AT LAKE was the winner of BEST CINEMATOGRAPHY at the April 2022 EXPERIMENTAL/DANCE Festival.
1. What motivated you to make this film?
The idea came to me about a month into the first lockdown. We had left the city and moved to our chalet- a very privileged situation. But after about a month I started to get a bit stir crazy and I was thinking about making a film. I also had a lot of insomnia and so I would find myself wandering around youtube late at night. I started to delve into the videos by Maya Deren and I found her 1944 film At Land. I thought it was the perfect structure for me to study and explore within the surrounding lake environment. Also, the other dancer in the film, Isabelle Poirier, has a chalet beside ours. I wanted to do a project with her and the other people who were coming by the lake that summer. Her husband, Claude Lemay, was the editor.
2. From the idea to the finished product, how long did it take for you to make this film?
The idea came to me at the beginning of April 2020, and I delivered in January 30, 2022.
3. How would you describe your film in two words!?
Meditative / Surreal
4. What was the biggest obstacle you faced in completing this film?
The composer Merewenn Nero had offered to make the music for the film. Initially I had a selection of pieces of music I wanted to use- especially Become Ocean by John Luther Adams, but it was impossible to get the rights to the music. So I decided to work with Merewenn, even though we didn’t really know each other. Because I had little to no budget, I had to wait for her to have free time to make the music, so it took quite a long time. But once we started working together, she was very open to change and trying new things which made the process easier in the end. Music is really important to me- equally as important as the dance or the image- but I’m happy with the music now. Also- the ambient sound design was a huge job. We recorded most of it on site- but putting it together was a lot of work. Nick Kuepfer was extremely patient and diligent and Chris Léon did a super mix. I really enjoyed the sound design process.
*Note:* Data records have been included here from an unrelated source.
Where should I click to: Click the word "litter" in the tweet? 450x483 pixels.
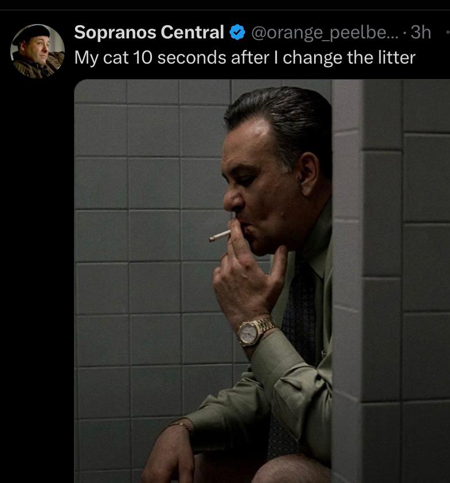399,57
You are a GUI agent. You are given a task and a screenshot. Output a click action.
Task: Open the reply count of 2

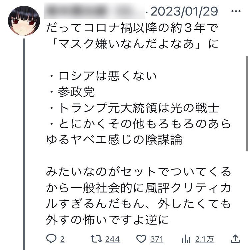(x=63, y=239)
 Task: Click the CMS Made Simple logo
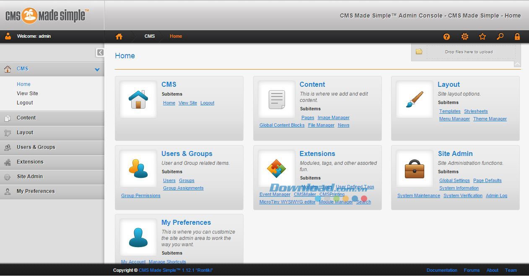pos(46,15)
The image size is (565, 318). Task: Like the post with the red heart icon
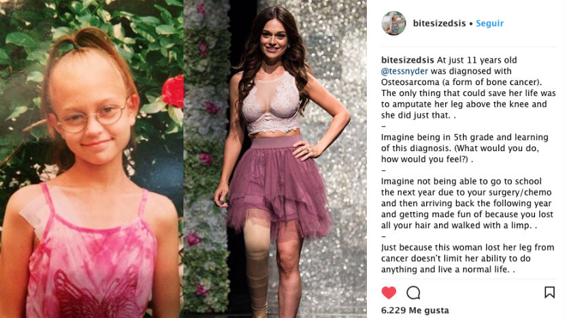pos(389,292)
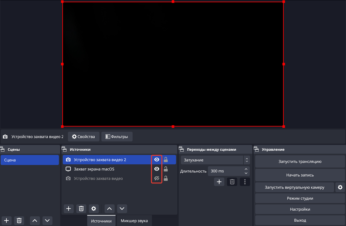Add a new transition with the plus icon
346x226 pixels.
pos(219,182)
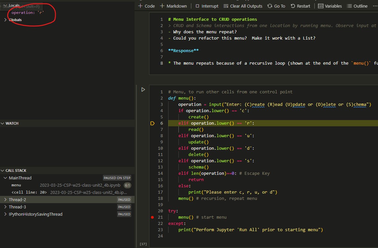
Task: Click the Go To toolbar button
Action: click(276, 6)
5. What were your initial reactions when watching the audience talking about your film in the feedback video?
Overwhelmed! It was so lovely and interesting to hear people talk about their impressions of the film- it made me quite emotional. I love hearing what people see- it brings my attention to things I hadn’t even considered.
Watch the Audience Feedback Video:
6. When did you realize that you wanted to make films?
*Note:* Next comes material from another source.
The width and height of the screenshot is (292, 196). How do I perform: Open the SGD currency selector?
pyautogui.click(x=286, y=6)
Pretty early in my dance career I participated in a dance film called Amelia. It was a whole new experience for me- but I loved all the elements that came together to make it. Eventually I realized that I could start to try to make them myself- mainly because at a point I looked around me and realized that many of my friends had the skills I didn’t have, but that together we could make something.
7. What film have you seen the most in your life?
It might not be appropriate to say this anymore, but I’ve probably seen Annie Hall and Manhattan more than any other films. I can also quote The Princess Bride verbatim.
8. What other elements of the festival experience can we and other festivals implement to satisfy you and help you further your filmmaking career?
Any kind of activity that bring us into contact with other filmmakers and curious minds is great. Networking events, I guess.
9. You submitted to the festival via FilmFreeway. How has your experiences been working on the festival platform site?
10. What is your favorite meal?
Spaghetti Aglio Olio with Peperoncini or a spicy Thai curry
11. What is next for you? A new film?
This summer I am taking on a big film project in collaboration with two other women (Isabelle Poirier is one of them). We will shoot a film outside in a unique park in Montreal with 11 other dancers using the movement of Merce Cunningham as a base vocabulary.
I’m also working on a longer term project which is a multimedia dance, architecture, immersive reality experience about my father’s architecture. I’m going to the Banff Centre in May for a creative residency to work on it. For me, this is an opportunity of a lifetime.